=== Given data ===

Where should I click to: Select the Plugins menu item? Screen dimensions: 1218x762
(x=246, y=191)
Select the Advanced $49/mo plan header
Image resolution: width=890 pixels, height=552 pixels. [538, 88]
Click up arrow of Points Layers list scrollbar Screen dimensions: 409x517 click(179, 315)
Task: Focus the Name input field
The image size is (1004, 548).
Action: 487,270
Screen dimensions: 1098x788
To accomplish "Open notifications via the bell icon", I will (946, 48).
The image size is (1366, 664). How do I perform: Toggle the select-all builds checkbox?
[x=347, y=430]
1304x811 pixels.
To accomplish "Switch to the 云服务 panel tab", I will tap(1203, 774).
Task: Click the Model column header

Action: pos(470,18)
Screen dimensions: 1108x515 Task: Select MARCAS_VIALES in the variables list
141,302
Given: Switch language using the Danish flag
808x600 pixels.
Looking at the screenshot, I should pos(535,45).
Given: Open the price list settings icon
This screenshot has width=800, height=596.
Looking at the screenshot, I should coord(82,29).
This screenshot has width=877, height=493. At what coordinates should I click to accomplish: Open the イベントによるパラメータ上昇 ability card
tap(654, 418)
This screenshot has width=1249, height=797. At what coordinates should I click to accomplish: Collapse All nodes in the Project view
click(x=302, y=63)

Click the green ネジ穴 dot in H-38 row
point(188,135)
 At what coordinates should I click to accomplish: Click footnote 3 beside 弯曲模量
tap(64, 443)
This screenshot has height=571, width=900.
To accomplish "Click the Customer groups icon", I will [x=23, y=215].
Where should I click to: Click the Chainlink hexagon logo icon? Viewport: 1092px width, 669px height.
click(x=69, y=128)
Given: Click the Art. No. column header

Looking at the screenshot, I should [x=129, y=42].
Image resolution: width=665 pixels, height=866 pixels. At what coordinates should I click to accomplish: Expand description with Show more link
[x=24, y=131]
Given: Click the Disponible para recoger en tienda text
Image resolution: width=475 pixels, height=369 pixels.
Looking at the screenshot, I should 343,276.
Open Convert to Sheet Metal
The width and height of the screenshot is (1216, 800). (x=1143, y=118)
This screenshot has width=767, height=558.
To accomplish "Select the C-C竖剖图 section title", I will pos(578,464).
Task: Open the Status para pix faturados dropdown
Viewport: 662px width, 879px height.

===

• **Work instructions**
Output all preceding records character for character.

• **Answer**
Where should I click to: Select the Plugins menu item? Screen dimensions: 1218x762
(x=246, y=191)
Select the Advanced $49/mo plan header
Image resolution: width=890 pixels, height=552 pixels. [538, 88]
Click up arrow of Points Layers list scrollbar Screen dimensions: 409x517 click(179, 315)
Task: Focus the Name input field
The image size is (1004, 548).
Action: 487,270
Screen dimensions: 1098x788
To accomplish "Open notifications via the bell icon", I will (946, 48).
The image size is (1366, 664). How do I perform: Toggle the select-all builds checkbox?
[x=347, y=430]
1304x811 pixels.
To accomplish "Switch to the 云服务 panel tab", I will tap(1203, 774).
Task: Click the Model column header

Action: pos(470,18)
Screen dimensions: 1108x515 Task: Select MARCAS_VIALES in the variables list
141,302
Given: Switch language using the Danish flag
808x600 pixels.
Looking at the screenshot, I should pos(535,45).
Given: Open the price list settings icon
This screenshot has width=800, height=596.
Looking at the screenshot, I should coord(82,29).
This screenshot has width=877, height=493. At what coordinates should I click to accomplish: Open the イベントによるパラメータ上昇 ability card
tap(654, 418)
This screenshot has width=1249, height=797. At what coordinates should I click to accomplish: Collapse All nodes in the Project view
click(x=302, y=63)

Click the green ネジ穴 dot in H-38 row
point(188,135)
 At what coordinates should I click to accomplish: Click footnote 3 beside 弯曲模量
tap(64, 443)
This screenshot has height=571, width=900.
To accomplish "Click the Customer groups icon", I will [x=23, y=215].
Where should I click to: Click the Chainlink hexagon logo icon? Viewport: 1092px width, 669px height.
click(x=69, y=128)
Given: Click the Art. No. column header

Looking at the screenshot, I should [x=129, y=42].
Image resolution: width=665 pixels, height=866 pixels. At what coordinates should I click to accomplish: Expand description with Show more link
[x=24, y=131]
Given: Click the Disponible para recoger en tienda text
Image resolution: width=475 pixels, height=369 pixels.
Looking at the screenshot, I should 343,276.
Open Convert to Sheet Metal
The width and height of the screenshot is (1216, 800). (x=1143, y=118)
This screenshot has width=767, height=558.
To accomplish "Select the C-C竖剖图 section title", I will pos(578,464).
Task: Open the Status para pix faturados dropdown
Viewport: 662px width, 879px height.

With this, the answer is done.